第164話 追撃戦

 士郎たちが半島に橋頭保を確保したことで、横須賀のオメガ司令部は第一戦闘団の残り――機甲部隊――を第二陣として送り込むことを決定した。上陸地点としての舞水端里ムスダンリの安全性は確認済みだ。上陸が成功したら、橋頭保には翌々日の未明には到着するだろう。憲兵小隊を寄こしてくれ、という依頼もあったから、恐らく何らかの捕虜的な敵性人物も確保しているのだろう。

 と同時に、黒河市方面へ展開しているアジア解放統一人民軍ALUPAの主力部隊を叩くための第二、第三戦闘団の進発も決断された。
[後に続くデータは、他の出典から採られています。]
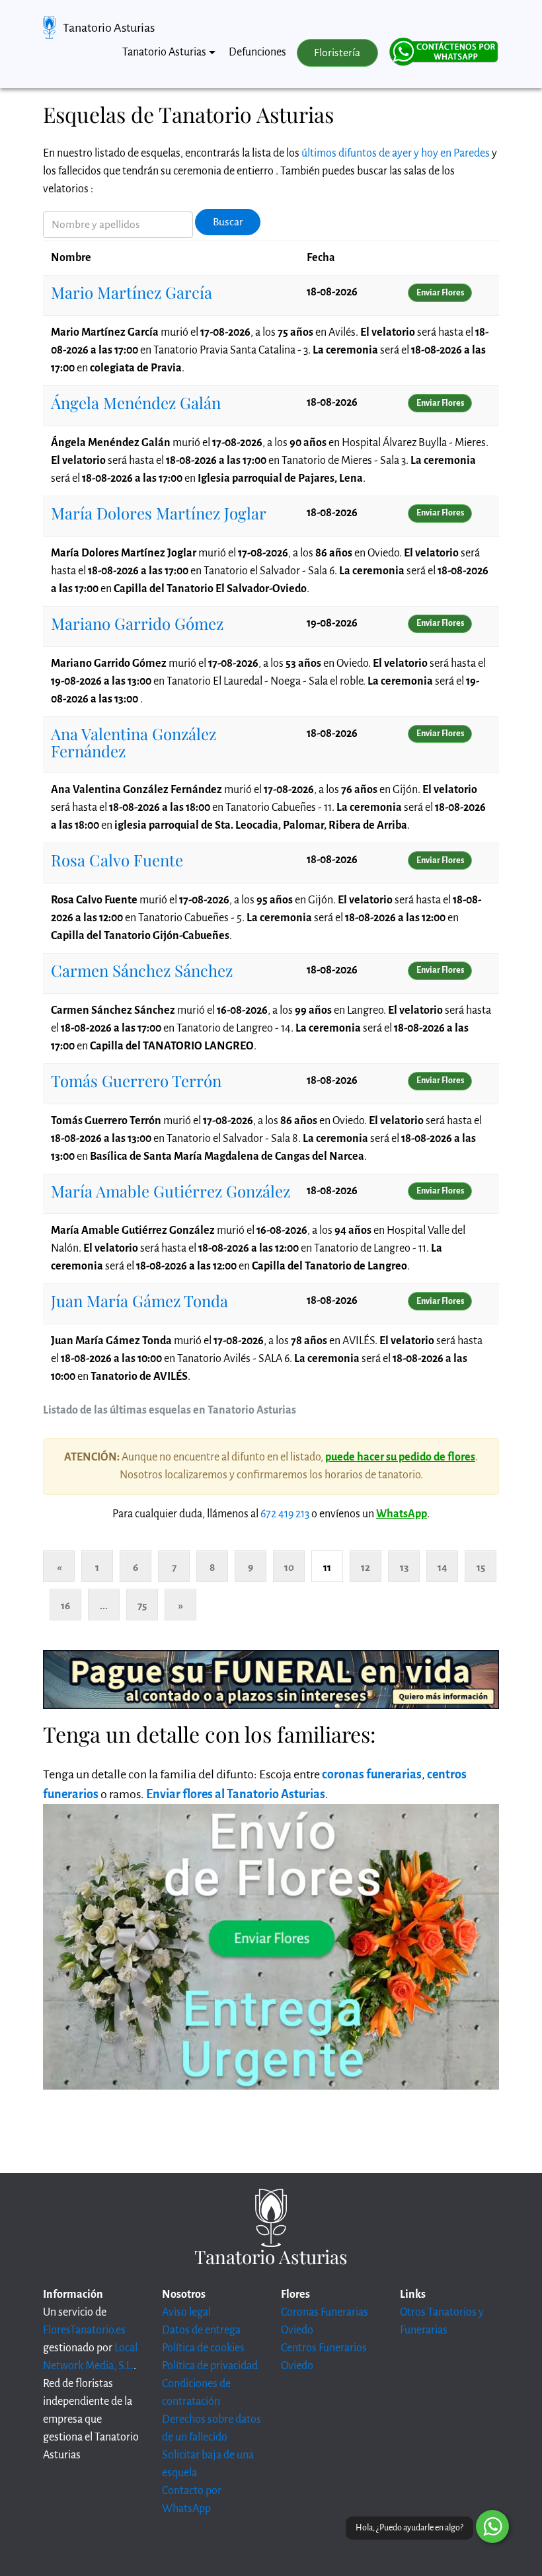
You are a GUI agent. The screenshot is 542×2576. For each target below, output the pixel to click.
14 (442, 1567)
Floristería (337, 53)
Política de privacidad (210, 2366)
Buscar (228, 222)
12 (365, 1567)
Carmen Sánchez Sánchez (142, 970)
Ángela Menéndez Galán (136, 402)
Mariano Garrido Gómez (137, 623)
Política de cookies (203, 2348)
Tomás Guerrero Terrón (136, 1080)
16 (65, 1605)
第一戦闘団の中国入境も間近と判断されたのだ。二方面作戦の、もう一方の主役がいよいよ動き出す。

 『ア号作戦』の戦闘開始が近付いていた。


  ***


 今までの状況観察から、士郎は「夜間行軍のみ」という縛りを解き、日中の行軍も解禁した。目下のところ、半島での問題点は「奴隷商人たちの跳梁跋扈」だった。そしてそいつらの大半は昨夜、士郎たちが捕縛している。しかし逆説的にはそのことによって「時間は敵の味方」となった。時間が経てば経つほど“仲間の逮捕”は残りの同業者たちに伝わり、過剰なほどの警戒感に繋がると同時に、士郎たち上陸部隊の存在が露見する恐れが飛躍的に高まる。だがなによりも、連れ去られたと思料される多数の子供たちを発見確保するために、多少の目撃暴露は甘受して追撃スピードを優先したのである。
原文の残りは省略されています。